The reason I am sharing this though is because this is information I have not easily found on my journey. I have found snippets and bits and pieces on websites and in FB groups and through chats with other IPs and experienced surrogates. Our spreadsheet is modified from one that another member of the surrogacy community got from her American agency and shared with me. We had to figure out what fields applied to us in Ontario and what didn’t and add in fields for things we have to do here that they don’t have to do there. The point is, this information is mostly hidden and you only find out about all of it as you’re doing it. And it sucks to feel like you have this plan and you know how you’re going to make it work and then to be blindsided by more costs.
We are fighting a tug of war between following our hearts and being rational with our money.
I wanted to take what I have learned so far and make it available and easier for other people looking into surrogacy in Ontario to find. I’m hoping this post can prevent someone else from being blindsided, heartbroken, and financially crippled by the cost of their journey.

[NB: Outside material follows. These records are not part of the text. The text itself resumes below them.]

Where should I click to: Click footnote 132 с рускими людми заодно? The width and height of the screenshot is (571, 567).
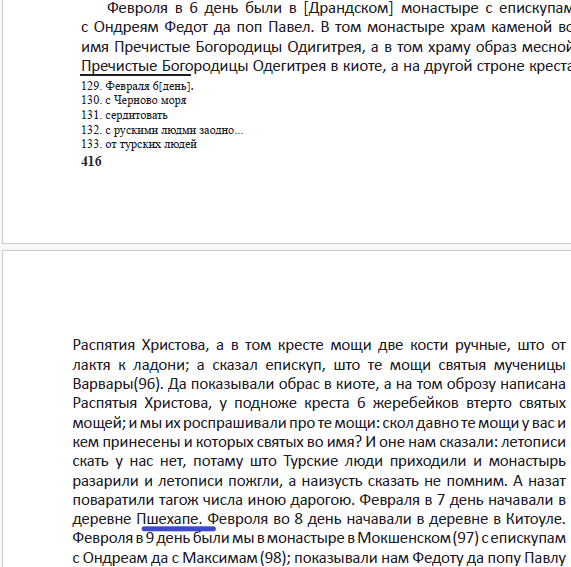tap(162, 130)
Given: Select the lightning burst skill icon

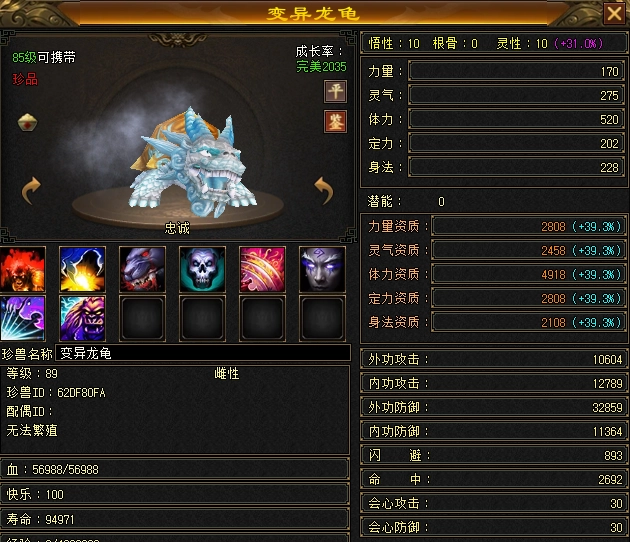Looking at the screenshot, I should [x=82, y=269].
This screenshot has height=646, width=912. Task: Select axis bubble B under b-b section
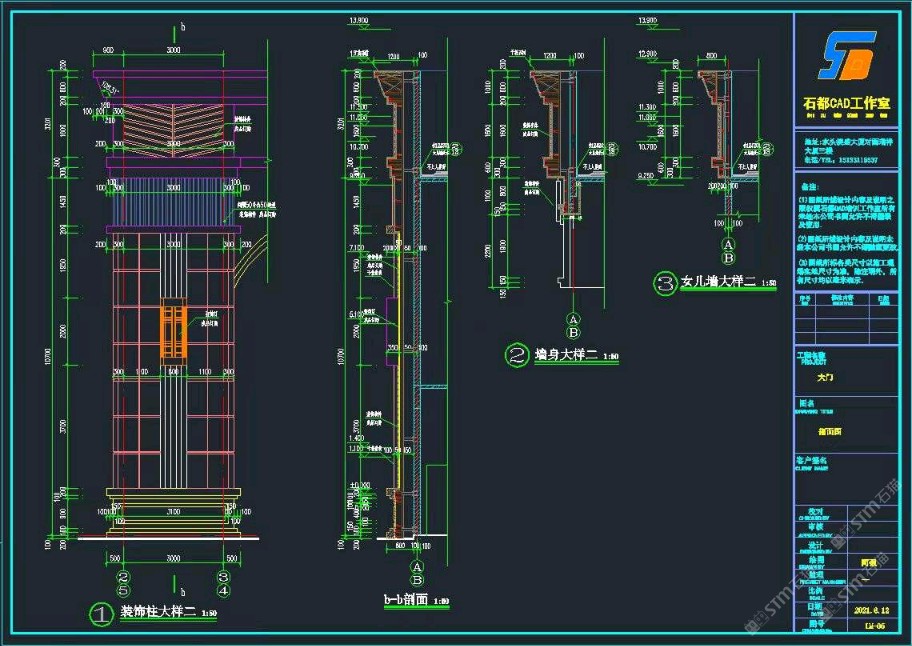click(x=416, y=579)
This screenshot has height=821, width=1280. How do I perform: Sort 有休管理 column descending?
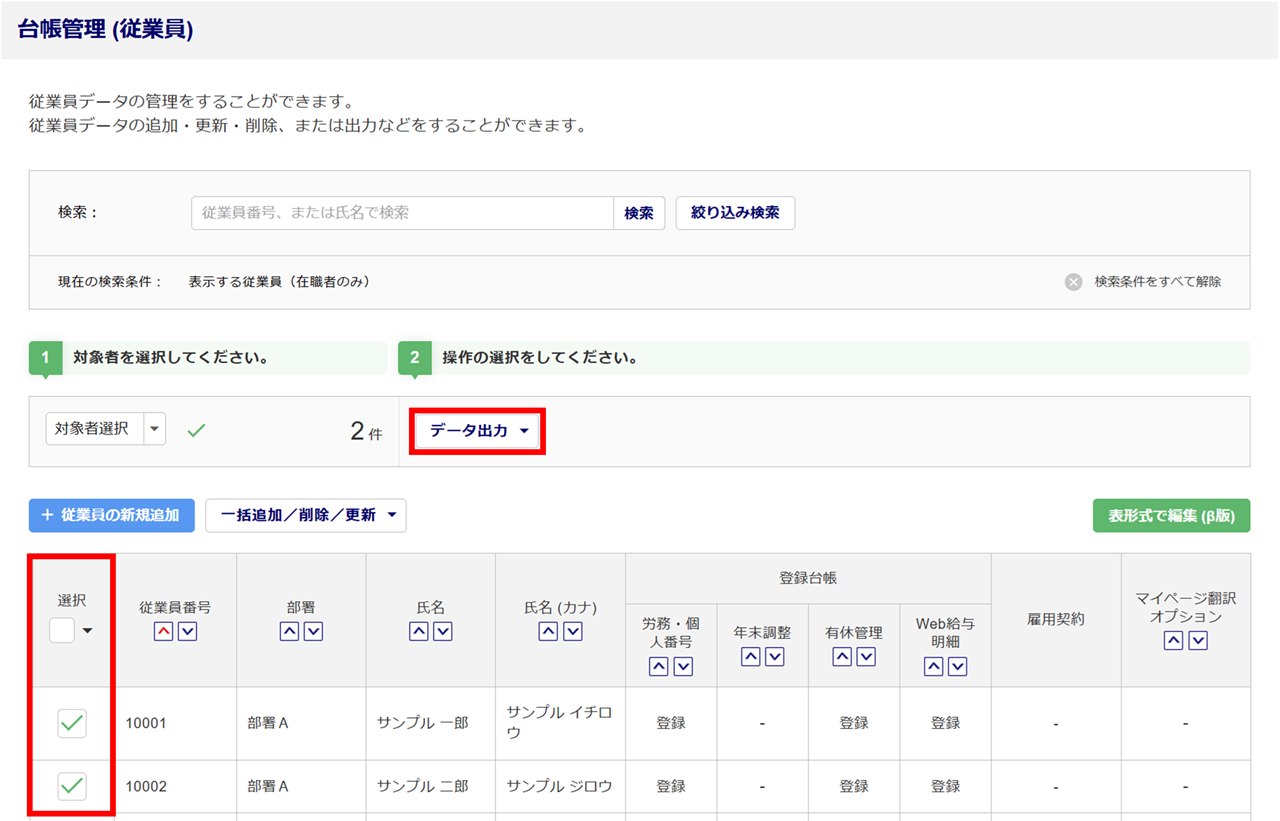[x=866, y=656]
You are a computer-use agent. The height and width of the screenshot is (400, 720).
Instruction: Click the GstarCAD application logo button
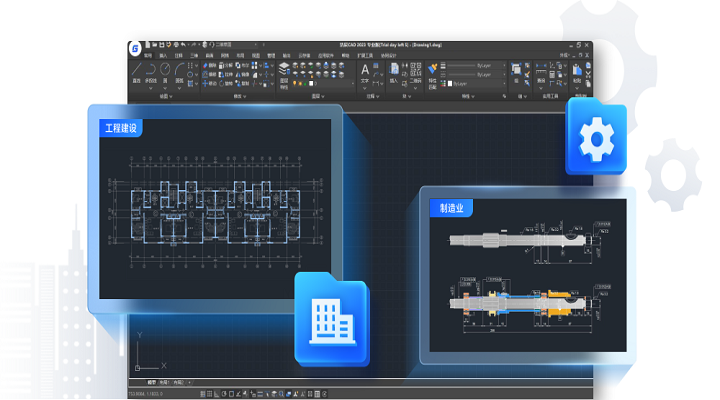[137, 46]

I have created a blank(ish) copy of the spreadsheet Malcolm and I have been using and as I find out more information I will update it. This is a learning process for me too and this spreadsheet isn’t perfect. Please feel free to use this spreadsheet to help you budget your own journey. In order to protect all of our privacy, this Google Sheet is read only. You can go to File and either make a copy or download it to be able to fill in your information.
And that final question:
Is this the point when I beg you for money to help us out?
One of the hidden blessings in this journey is that we don’t have to pay a lump sum all at once. We have already started to save and Malcolm is always looking for ways to make a few extra dollars. I’m applying for summer jobs that I can do from home while recovering from surgery, and in the meantime I’m helping with some PressTitan boring SEO stuff to free up Malcolm’s time to do other things. If it comes down to it we have the ability to take out a loan.
We will be okay…
But it shouldn’t have to be this way
No intended parents should have to face the choice of financial stability OR starting a family. Every person you know who has been to see a fertility specialist, consulted with an adoption agency, been given an infertility diagnosis has had to worry about the cost.
Children are our future and it is natural and some would argue hard-wired into us to want to raise a family.
In a country like Canada that prides itself on taking care of Canadians through universal health care. It is a shame and something that we should be ashamed of that fertility treatments are a luxury only available to those who can afford them. All fertility treatments should be covered under our health care system. Any insurance plan that covers contraceptives should also automatically cover fertility meds.
This is a problem that is only getting worse, not better and we as a society need to do better. We should be working to set new parents up for success rather than making the path harder for them through the financial burden of fertility treatments.